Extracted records
::::::

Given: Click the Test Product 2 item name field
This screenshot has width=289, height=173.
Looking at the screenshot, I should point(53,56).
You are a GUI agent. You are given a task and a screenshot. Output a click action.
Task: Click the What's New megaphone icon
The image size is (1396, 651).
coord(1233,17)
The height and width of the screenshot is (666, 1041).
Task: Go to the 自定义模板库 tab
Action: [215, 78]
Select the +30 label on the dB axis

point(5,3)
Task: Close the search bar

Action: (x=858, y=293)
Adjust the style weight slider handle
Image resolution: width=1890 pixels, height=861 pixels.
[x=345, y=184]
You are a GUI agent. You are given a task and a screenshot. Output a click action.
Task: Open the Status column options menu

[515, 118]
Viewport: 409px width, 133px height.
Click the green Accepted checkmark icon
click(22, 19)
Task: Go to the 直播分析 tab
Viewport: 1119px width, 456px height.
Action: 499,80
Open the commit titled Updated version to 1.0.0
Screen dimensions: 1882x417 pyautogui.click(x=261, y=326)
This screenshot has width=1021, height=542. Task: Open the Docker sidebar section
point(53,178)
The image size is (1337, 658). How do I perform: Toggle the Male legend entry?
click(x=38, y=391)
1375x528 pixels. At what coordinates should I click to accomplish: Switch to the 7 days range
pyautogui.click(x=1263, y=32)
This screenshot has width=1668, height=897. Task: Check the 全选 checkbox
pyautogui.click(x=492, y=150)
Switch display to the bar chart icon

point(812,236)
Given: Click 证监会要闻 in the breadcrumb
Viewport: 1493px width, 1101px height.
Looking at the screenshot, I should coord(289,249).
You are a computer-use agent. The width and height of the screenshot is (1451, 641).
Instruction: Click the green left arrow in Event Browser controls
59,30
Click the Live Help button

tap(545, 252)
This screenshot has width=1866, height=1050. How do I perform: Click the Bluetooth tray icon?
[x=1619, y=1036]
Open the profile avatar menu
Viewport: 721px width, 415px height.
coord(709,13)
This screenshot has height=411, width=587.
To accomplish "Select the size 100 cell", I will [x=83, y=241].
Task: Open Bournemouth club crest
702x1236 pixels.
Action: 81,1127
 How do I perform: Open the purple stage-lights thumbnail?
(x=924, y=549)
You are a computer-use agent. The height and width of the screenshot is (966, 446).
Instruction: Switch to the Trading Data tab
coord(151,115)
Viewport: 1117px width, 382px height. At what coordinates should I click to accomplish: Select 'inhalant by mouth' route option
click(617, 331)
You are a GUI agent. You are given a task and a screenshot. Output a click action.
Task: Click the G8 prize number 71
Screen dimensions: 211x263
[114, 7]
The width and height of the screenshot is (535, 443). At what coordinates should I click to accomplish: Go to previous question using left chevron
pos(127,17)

::::::

* **DIRECTIVE**: Render every nonblank line of the records above as a Markdown table with the columns Row and Line. Number the rows consecutively from 1, and skip blank lines.

* **ANSWER TO THIS EXERCISE**:
| Row | Line |
|---|---|
| 1 | Given: Click the Test Product 2 item name field |
| 2 | This screenshot has width=289, height=173. |
| 3 | Looking at the screenshot, I should point(53,56). |
| 4 | You are a GUI agent. You are given a task and a screenshot. Output a click action. |
| 5 | Task: Click the What's New megaphone icon |
| 6 | The image size is (1396, 651). |
| 7 | coord(1233,17) |
| 8 | The height and width of the screenshot is (666, 1041). |
| 9 | Task: Go to the 自定义模板库 tab |
| 10 | Action: [215, 78] |
| 11 | Select the +30 label on the dB axis |
| 12 | point(5,3) |
| 13 | Task: Close the search bar |
| 14 | Action: (x=858, y=293) |
| 15 | Adjust the style weight slider handle |
| 16 | Image resolution: width=1890 pixels, height=861 pixels. |
| 17 | [x=345, y=184] |
| 18 | You are a GUI agent. You are given a task and a screenshot. Output a click action. |
| 19 | Task: Open the Status column options menu |
| 20 | [515, 118] |
| 21 | Viewport: 409px width, 133px height. |
| 22 | Click the green Accepted checkmark icon |
| 23 | click(22, 19) |
| 24 | Task: Go to the 直播分析 tab |
| 25 | Viewport: 1119px width, 456px height. |
| 26 | Action: 499,80 |
| 27 | Open the commit titled Updated version to 1.0.0 |
| 28 | Screen dimensions: 1882x417 pyautogui.click(x=261, y=326) |
| 29 | This screenshot has width=1021, height=542. Task: Open the Docker sidebar section |
| 30 | point(53,178) |
| 31 | The image size is (1337, 658). How do I perform: Toggle the Male legend entry? |
| 32 | click(x=38, y=391) |
| 33 | 1375x528 pixels. At what coordinates should I click to accomplish: Switch to the 7 days range |
| 34 | pyautogui.click(x=1263, y=32) |
| 35 | This screenshot has width=1668, height=897. Task: Check the 全选 checkbox |
| 36 | pyautogui.click(x=492, y=150) |
| 37 | Switch display to the bar chart icon |
| 38 | point(812,236) |
| 39 | Given: Click 证监会要闻 in the breadcrumb |
| 40 | Viewport: 1493px width, 1101px height. |
| 41 | Looking at the screenshot, I should coord(289,249). |
| 42 | You are a computer-use agent. The width and height of the screenshot is (1451, 641). |
| 43 | Instruction: Click the green left arrow in Event Browser controls |
| 44 | 59,30 |
| 45 | Click the Live Help button |
| 46 | tap(545, 252) |
| 47 | This screenshot has width=1866, height=1050. How do I perform: Click the Bluetooth tray icon? |
| 48 | [x=1619, y=1036] |
| 49 | Open the profile avatar menu |
| 50 | Viewport: 721px width, 415px height. |
| 51 | coord(709,13) |
| 52 | This screenshot has height=411, width=587. |
| 53 | To accomplish "Select the size 100 cell", I will [x=83, y=241]. |
| 54 | Task: Open Bournemouth club crest |
| 55 | 702x1236 pixels. |
| 56 | Action: 81,1127 |
| 57 |  How do I perform: Open the purple stage-lights thumbnail? |
| 58 | (x=924, y=549) |
| 59 | You are a computer-use agent. The height and width of the screenshot is (966, 446). |
| 60 | Instruction: Switch to the Trading Data tab |
| 61 | coord(151,115) |
| 62 | Viewport: 1117px width, 382px height. At what coordinates should I click to accomplish: Select 'inhalant by mouth' route option |
| 63 | click(617, 331) |
| 64 | You are a GUI agent. You are given a task and a screenshot. Output a click action. |
| 65 | Task: Click the G8 prize number 71 |
| 66 | Screen dimensions: 211x263 |
| 67 | [114, 7] |
| 68 | The width and height of the screenshot is (535, 443). At what coordinates should I click to accomplish: Go to previous question using left chevron |
| 69 | pos(127,17) |